Kokki is a 2006 Indian Tamil-language action film written and directed by Prabhu Solomon and produced by Sethu and Dheeraj Kher. The film stars Karan, Pooja Gandhi, and Kota Srinivasa Rao. The music was composed by Dhina with editing by Suresh Urs and cinematography by M. Jeevan. The film was released on 12 May 2006 and had a successful run at the box office.
== Plot ==
Kokkisaamy (Karan) is a rugged but kindhearted orphan who works as a barber at his guardian's saloon in Chennai. He was released from prison a month before, after completing his seven-year punishment for killing a man who tried to harass a girl. When Kokki is set to go to Malaysia for his job, he is sent to Uppiliappan's (Kota Srinivasa Rao) house in order to get a haircut. That day, Uppili wakes up and accidentally sees Kokki's face instead of his favourite god's. As a coincidence, that day brings more fortune to Uppili's life. His astrologer thinks that it is the power of waking up to Kokki's face. The next day, Uppili's men want Kokki for a seven-year contract as they think the fortune will continue if Kokki is with them. But Kokki rejects the offer and tries to leave the city. A frustrated Uppili sends his goons to find Kokki, and they take his passports and other documents. Kokki files a complaint against Uppili at the police station, but the corrupt police inspector tries to frame Kokki for a crime that he did not commit. Kokki escapes from the station and hides inside a ladies' hostel that night.
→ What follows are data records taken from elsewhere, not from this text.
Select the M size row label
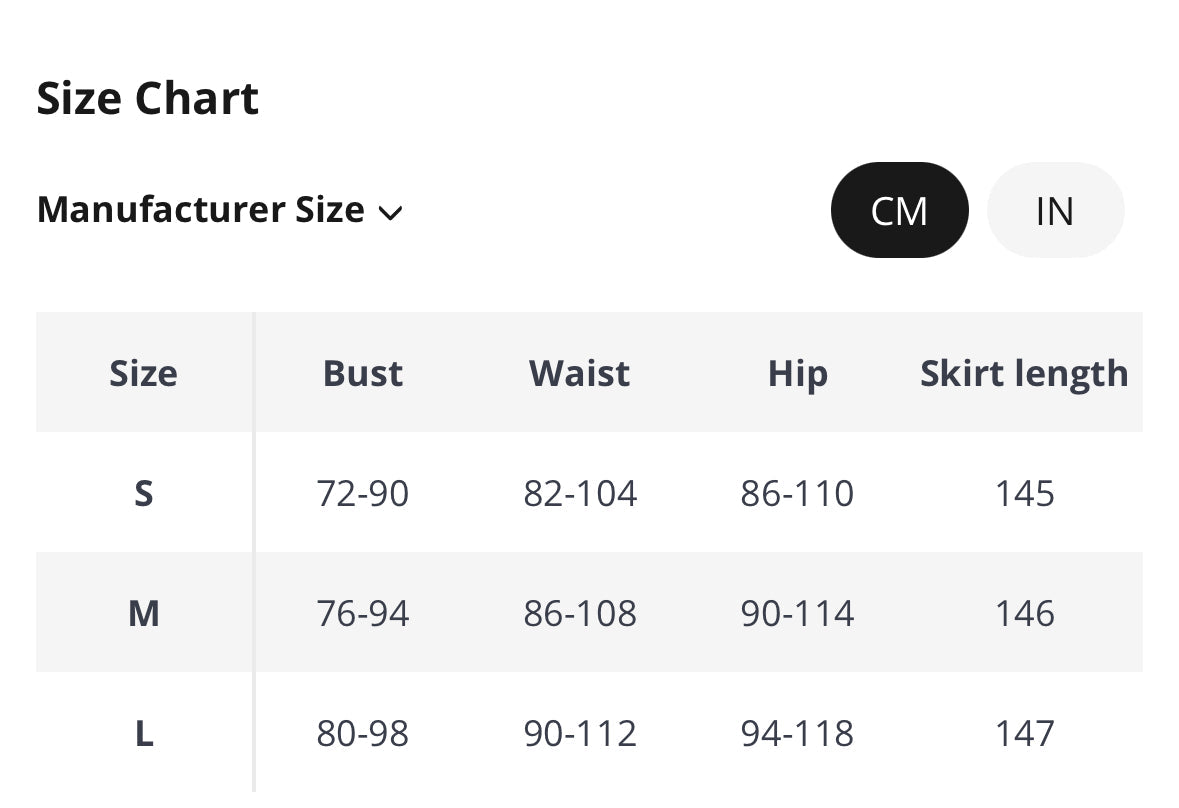The height and width of the screenshot is (808, 1179). pos(143,613)
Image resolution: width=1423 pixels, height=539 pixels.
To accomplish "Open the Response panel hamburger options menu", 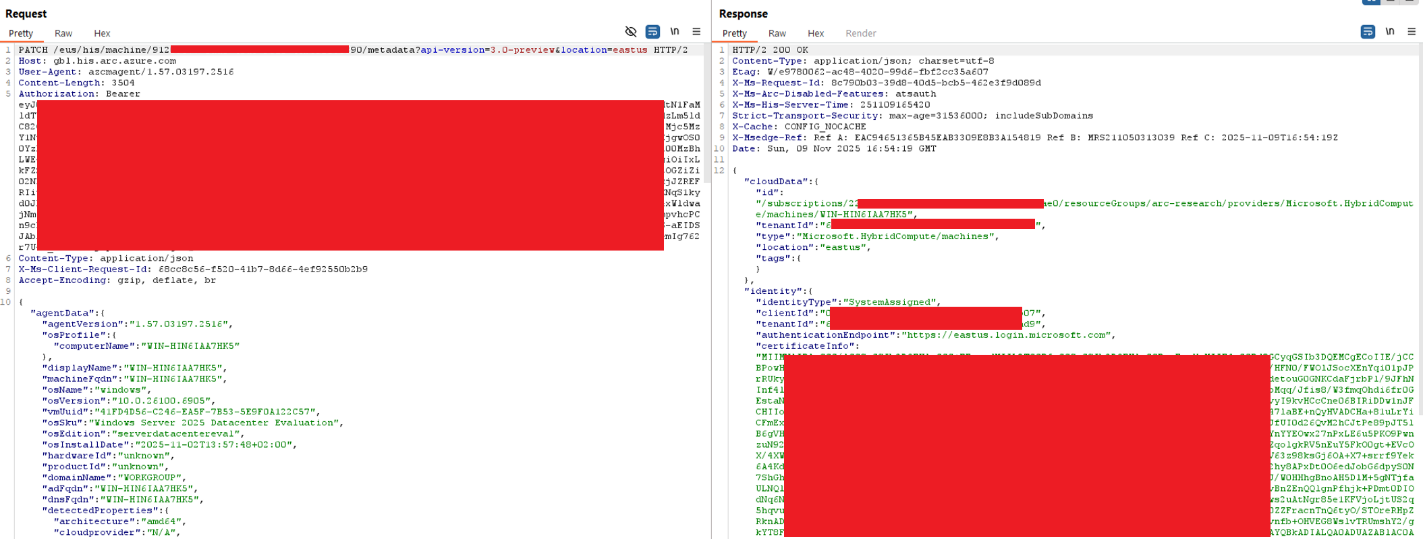I will tap(1411, 32).
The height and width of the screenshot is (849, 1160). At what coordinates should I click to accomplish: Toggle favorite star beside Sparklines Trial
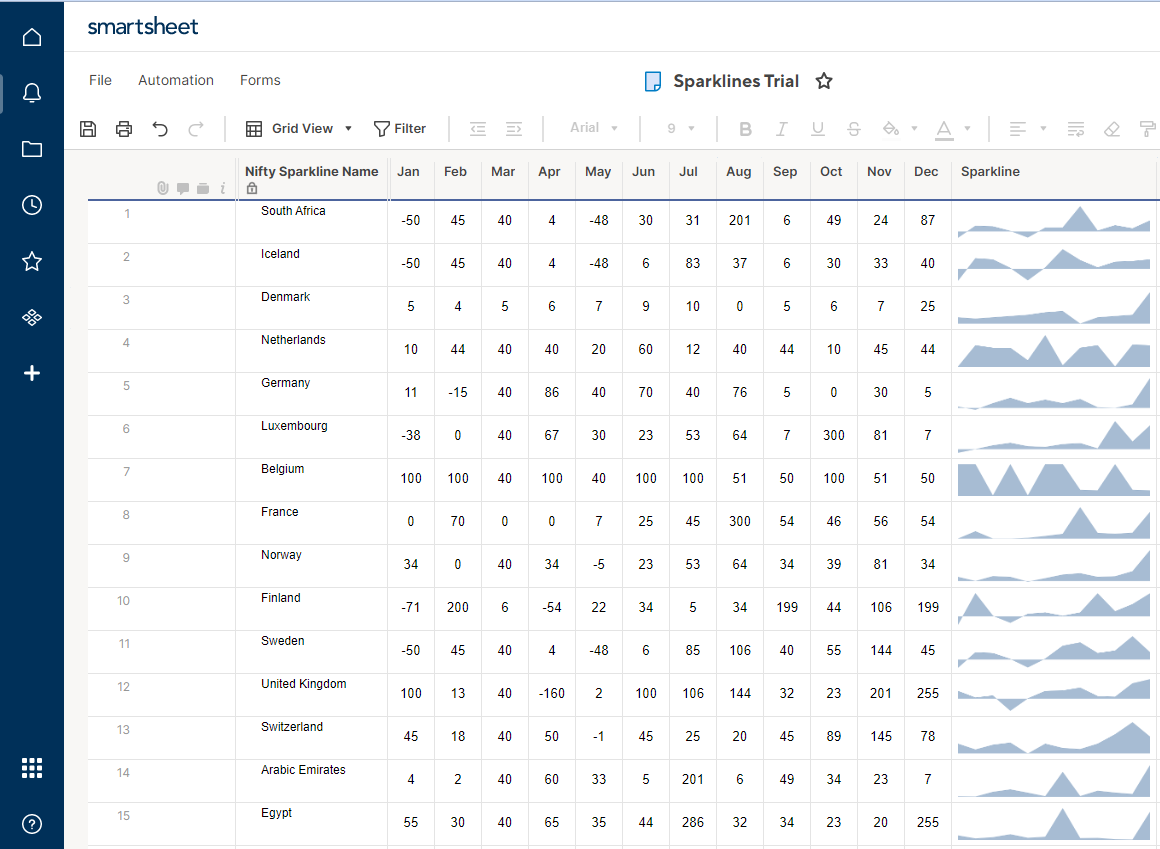point(824,81)
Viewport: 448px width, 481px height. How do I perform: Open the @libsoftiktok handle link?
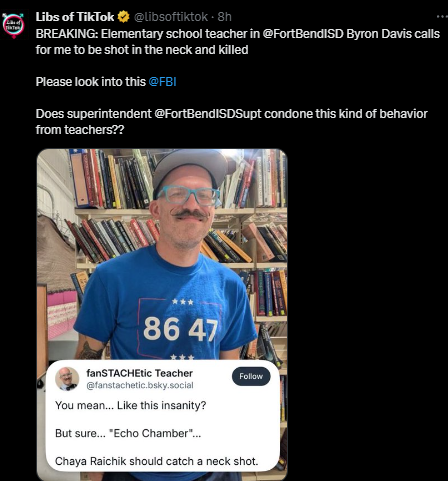[x=171, y=17]
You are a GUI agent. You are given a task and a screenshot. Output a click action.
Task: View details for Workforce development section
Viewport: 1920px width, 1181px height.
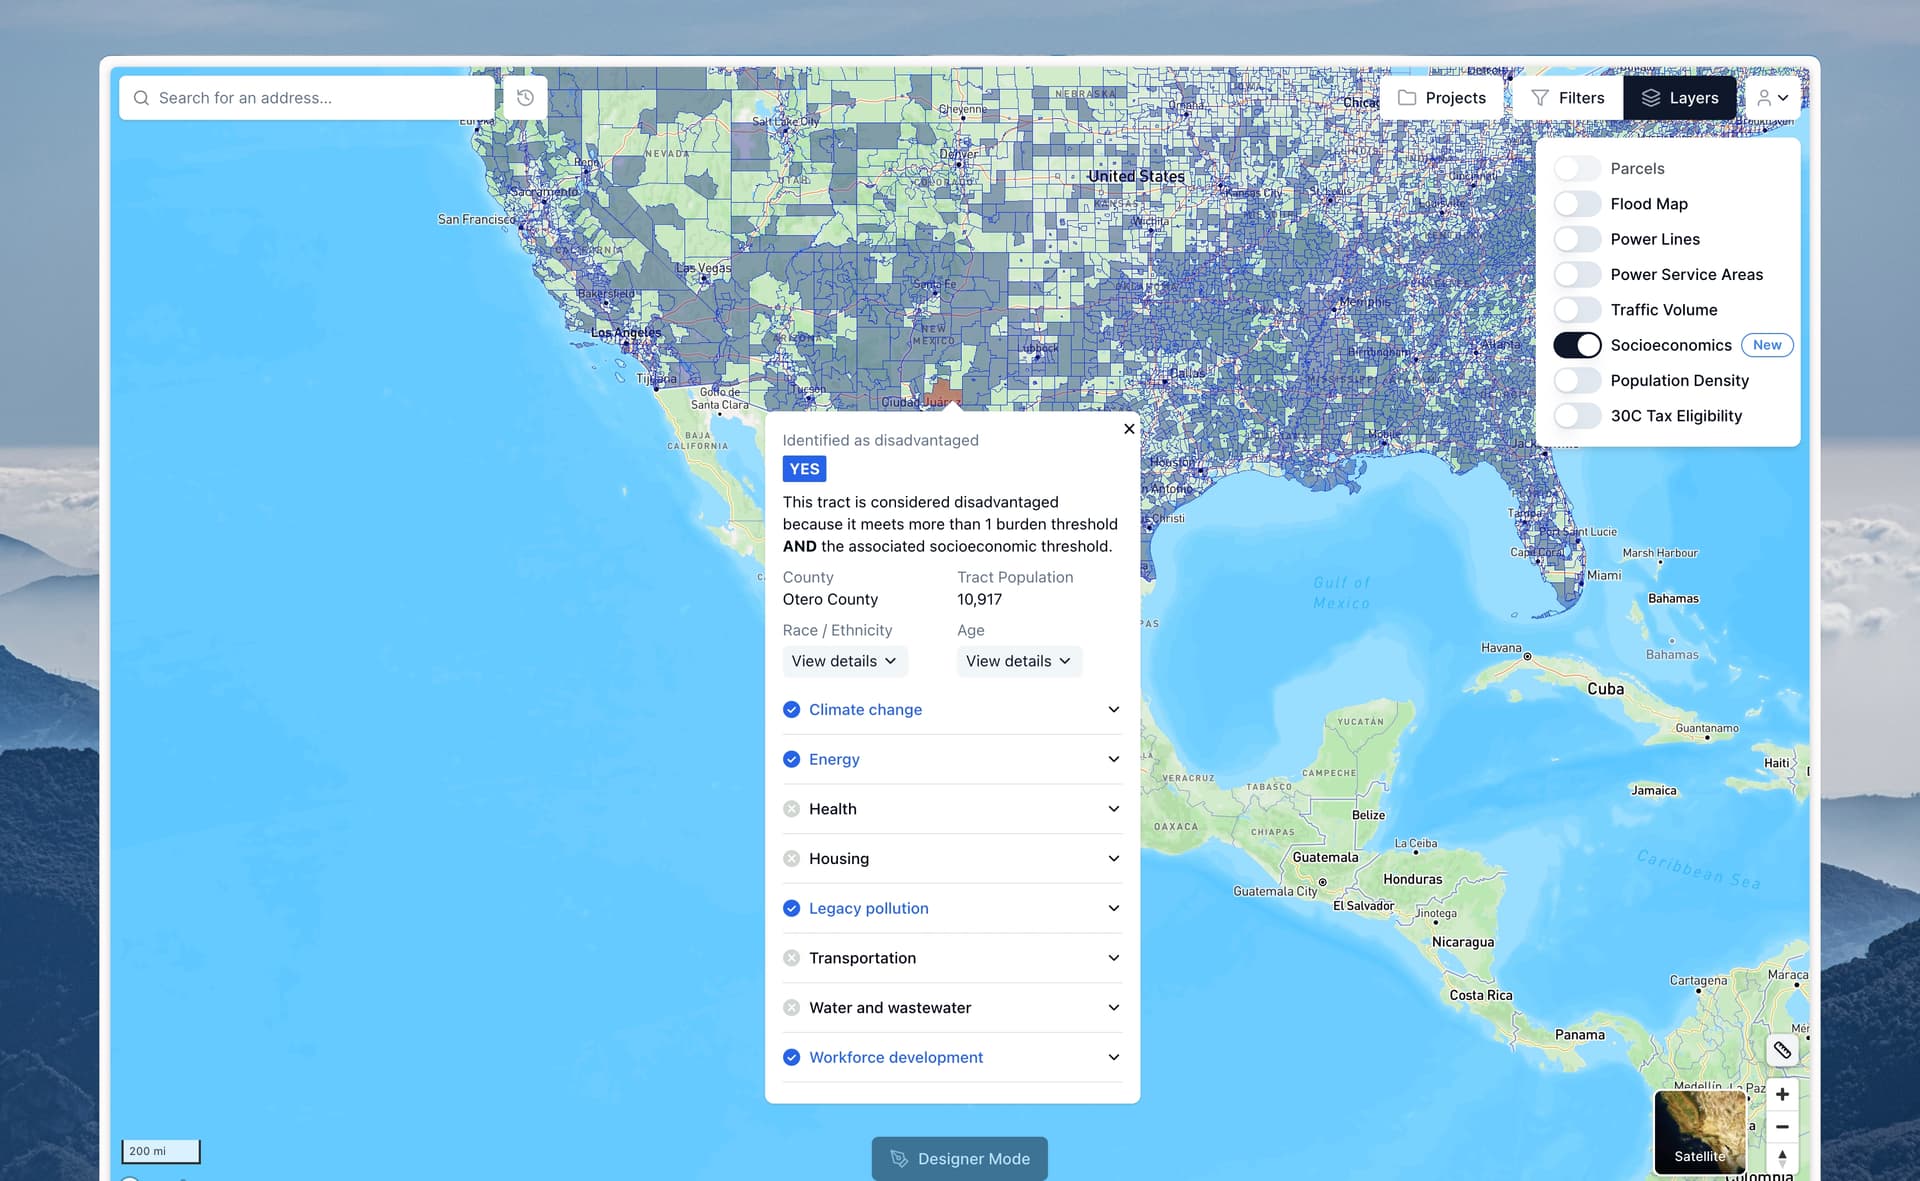(1114, 1058)
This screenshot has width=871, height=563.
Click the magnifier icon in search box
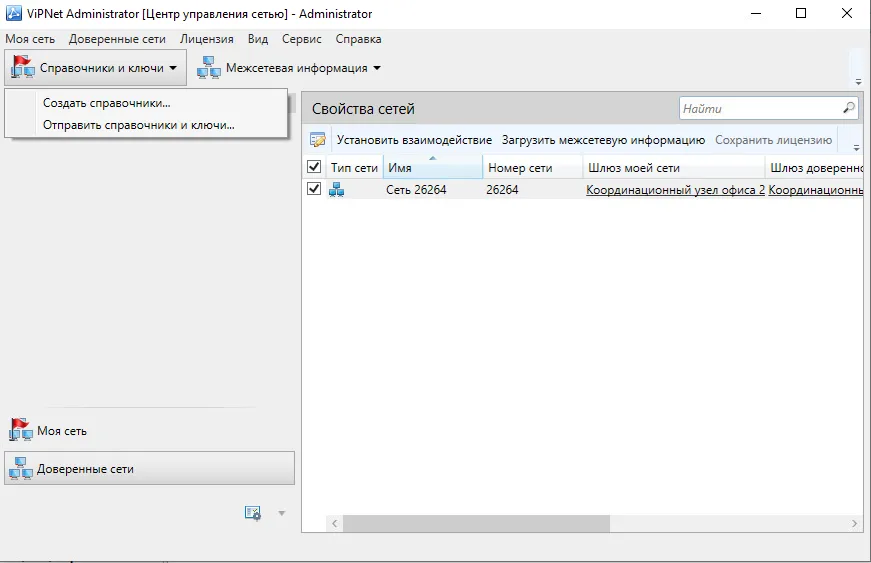(x=849, y=108)
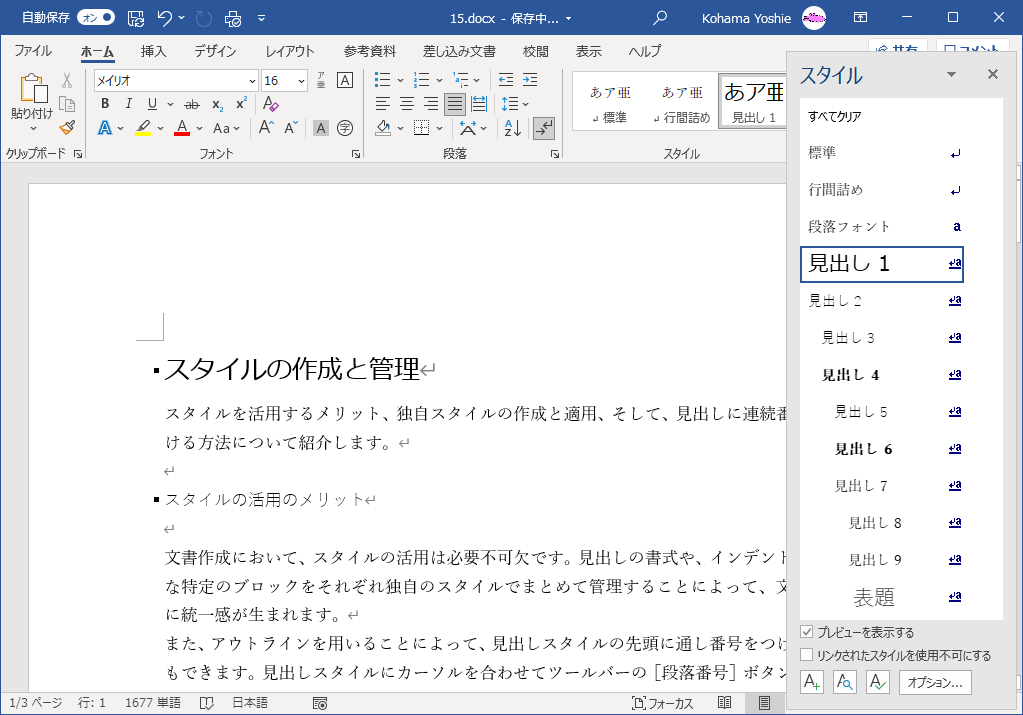1023x715 pixels.
Task: Click the strikethrough text icon
Action: tap(191, 104)
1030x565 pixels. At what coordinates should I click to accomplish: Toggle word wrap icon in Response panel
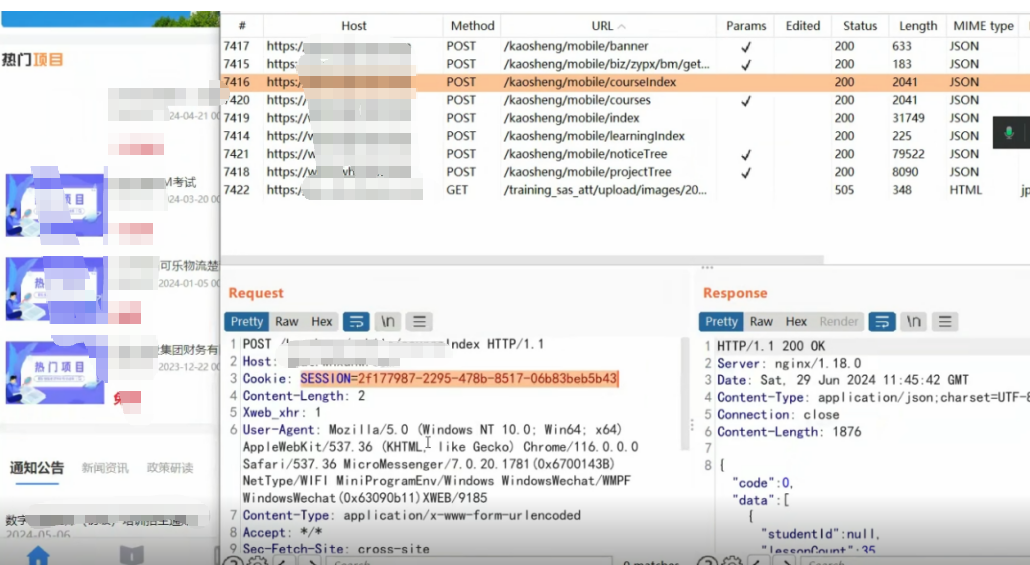pyautogui.click(x=881, y=321)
A girl from the hostel named Raaji (Pooja Gandhi) acts as if trying to commit suicide by hanging herself at her college drama rehearsal. The scenario backfires on her as she almost ends up dying by hanging. Upon seeing this, Kokki saves her with his effort. She gives food and shelter to him after hearing his story. Kokki leaves the hostel and runs all over the city when the cops chase him. In the chase, a policeman dies in a road accident. However, the police inspector who previously tried to frame Kokki files a charge that Kokki killed the policeman. Kokki tries to leave the city with the help of Raaji, but Uppili's gang kidnaps her as bait for Kokki. When Kokki comes to rescue Raaji, he kills Uppili in order to save her. The movie ends with Raaji recovering at a hospital and Kokki being arrested for killing Uppili.

==Production==
Prabhu Solomon was able to film sequences on the "busy roads" of Chennai without bypassers noticing. By February 2006, the film's main sequences were complete, with only two songs left to be shot; those were shot in Jaisalmer.

== Soundtrack ==
Soundtrack was composed by Dhina.

| Song | Singers | Lyrics |
| "Aa Sonna Ayanavaram" | Malathy | Yugabharathi |
| "Discussion of Life" | Instrumental |  |
| "Introduction of Kokki" | Instrumental |  |
| "Ivana Yevana" | Madhushree, Karthik | Pa. Vijay |
| "Ore Oru Sogam" | Karthik |
| "Summa Oru Thaali" | Manikka Vinayagam, Anuradha Sriram | Snehan |
| "When My Heart Goes" | Instrumental |  |
| "Yelo Yelo Kadhal" | Madhushree | Kabilan |

== Critical reception ==
S. Sudha of Rediff.com rated the film two out of five stars and writes that "Kokki is a slick entertainer. Go, watch". A critic from Sify opined that "With all its pros and cons, Kokki is a welcome relief from the usual masala rowdy movies and the best part is that it is only two hours and quite racy". Lajjavathi of Kalki praised the acting of Karan and other actors, panned the romance, Karan's running throughout the film as boring and lack of humour as negative and added could have avoided the feeling of film ending quickly despite these tiny flaws, we can say welcome to Prabhu Solomon for giving a good film and Karan has great future. Malini Mannath of Chennai Online wrote "How a simple knot can be turned into an engaging experience for a viewer due to its sheer novelty of presentation is proved in 'Kokki'. The director has scripted and presented his story of a simple youth on the run, with some close-to-life situations, taken in some real ambience and backdrops".